Ю. Кантор – Конечно.
В. Дымарский – Но можно ли сказать, что основной поток вот этих перемещенных культурных ценностей... Ну, хотя понятно, что нас-то именно интересует это, это и вообще 2 страны, наиболее вовлеченные в этот процесс, это Россия и Германия сегодня?
Ю. Кантор – И Украина.
В. Дымарский – Украина ведет собственные переговоры с Германией.

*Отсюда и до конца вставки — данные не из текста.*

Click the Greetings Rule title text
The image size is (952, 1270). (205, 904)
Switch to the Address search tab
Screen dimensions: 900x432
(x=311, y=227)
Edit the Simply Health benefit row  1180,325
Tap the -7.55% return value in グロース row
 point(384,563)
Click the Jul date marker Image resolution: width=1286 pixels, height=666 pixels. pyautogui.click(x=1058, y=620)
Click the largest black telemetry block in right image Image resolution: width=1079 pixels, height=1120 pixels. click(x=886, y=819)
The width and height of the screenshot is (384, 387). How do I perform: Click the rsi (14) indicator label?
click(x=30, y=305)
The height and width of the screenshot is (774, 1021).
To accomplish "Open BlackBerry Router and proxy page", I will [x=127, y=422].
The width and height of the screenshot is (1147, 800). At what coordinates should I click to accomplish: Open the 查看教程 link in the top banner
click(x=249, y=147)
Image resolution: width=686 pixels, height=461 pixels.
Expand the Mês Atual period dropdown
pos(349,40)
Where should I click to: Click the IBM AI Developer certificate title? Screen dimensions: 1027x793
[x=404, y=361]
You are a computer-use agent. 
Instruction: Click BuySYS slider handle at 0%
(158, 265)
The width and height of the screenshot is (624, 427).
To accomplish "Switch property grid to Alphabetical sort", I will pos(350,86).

Ю. Кантор – Конечно. Сейчас да. В Советском Союзе, естественно, это были общие переговоры. Но из стран наиболее пострадавших, ну, на постсоветском пространстве я имею в виду, кроме России это еще и Украина, конечно, и Белоруссия. Наиболее активный диалог в этом отношении идет между Украиной и Германией. Ну, помимо России. Активнее, чем с Белоруссией, допустим – там немножко другая ситуация.
В. Дымарский – Сложности политические, да.
Ю. Кантор – И потом, действительно, количество уникальных вещей, которые были либо совсем безвозвратно уничтожены на Украине и в Киеве, древнерусского искусства, естественно, требуют диалога.
В. Дымарский – На сегодняшний день, ну, так, я начну со своих ощущений, действительно, эта тема очень долго и активно обсуждалась. Вот, я помню и закон 1992 года, который вы упоминали.
Ю. Кантор – И поправки 1994-го.
В. Дымарский – Да, и потом долго нам все разъясняли и объясняли, обсуждали, и депутаты участвовали – я все помню. Но у меня такое впечатление, или я просто плохо слежу, что в последнее время информации очень мало на этот счет. Можно ли это отнести на счет того, что проблемы, в основном, урегулированы и решены?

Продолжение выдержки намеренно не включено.